Brendan MacLean responded:  2016-07-04 17:56
Hi Jesse,
First, I should note that use of the Skyline mProphet implementation and mProphet itself have not been all that well tested on data with identifications (mostly DDA data). It seems that "Identified Count" is what Skyline uses internally to differentiate between peaks that contain an ID or aligned ID from those that do not, which is the primary score in the default scoring for MS1 filtering of DDA data. It gets a coefficient large enough that no other score can override it.

Clearly, the description is a little off, if it is always 0 or 1.

Anyway, I can't personally vouch for the mProphet models produced for MS1 filtering of DDA data. The mProphet approach itself has only publications validating its use on SRM and DIA data, from which we might guess that it should also work on PRM data, all approaches that yield MS/MS chromatogram peaks.

You could be the first, of course, to prove it works but you will probably need to justify its validity if you plan on using an mProphet model for DDA MS1 in a publication.

Hope this helps. Thanks for posting to the support page.

--Brendan
 
jmeyer responded:  2016-07-05 11:44
Hi Brendan,

Thanks for the quick reply on a holiday.

This is actually extracted signal from SWATH data based on IDs from DIA-umpire signal extraction. It is interesting to note that the score is absent in the similar file using IDs from DDA to extract SWATH signal, probably because the score is not present for all (or maybe any) of those IDs.

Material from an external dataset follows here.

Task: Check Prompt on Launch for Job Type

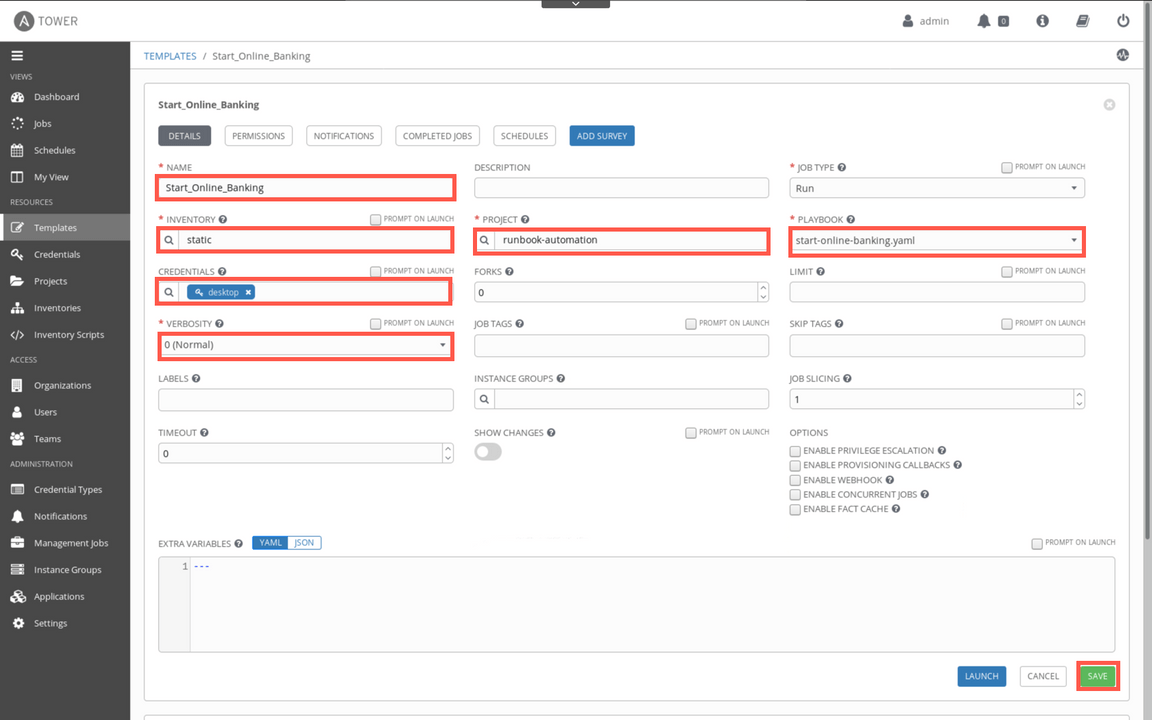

Can you comment on the use of this score for extracting signal from a SWATH run based on identifications from DIA-umpire signal extraction from the same set of SWATH runs?

We might just decide to disable this score unless we can convice ourselves that this is a fair way to segregate correct peak picking. It is interesting to compare the composite models (attached) with and without the "Identified count" score enabled.
 
Brendan MacLean responded:  2016-07-05 12:08
Hi Jesse,
Ah, yes. I forgot about that case. This score only applies when the IDs come from the same runs you are extracting chromagorams from, which explains why you would never see this score for DIA data analyzed with a library from DDA runs. The library and chromatogram runs will never coincide in that case.

But, yes, if you used DIA-Umpire then you could have IDs in your DIA runs, and similar to DDA data processing, you might consider the IDs the most important score that validates your peak selection. It is unclear that you actually need to subject the data to the mProphet model in the same way you do when you are attempting to make peak identifications based on a library built from DDA data, which is what most of the mProphet-based literature is based on.

Though, as you have shown in your models. The mProphet models without extra weighting of DIA-Umpire IDs do quite well anyway, since retention time prediction and relative ion abundances will mostly be based on the DIA chromatogram peaks, and these will take over the scoring weight lost from removing IDs.

I think you could easily argue either way: 1. Peak selection with DIA-Umpire in Skyline is very similar to the state of the art for DDA, 2. Peak selection with DIA-Umpire results and mProphet without IDs is closest to what has been proven to work for mProphet with DIA.

Hope that helps. Thanks for taking the time to share your thoughts on the Skyline support board.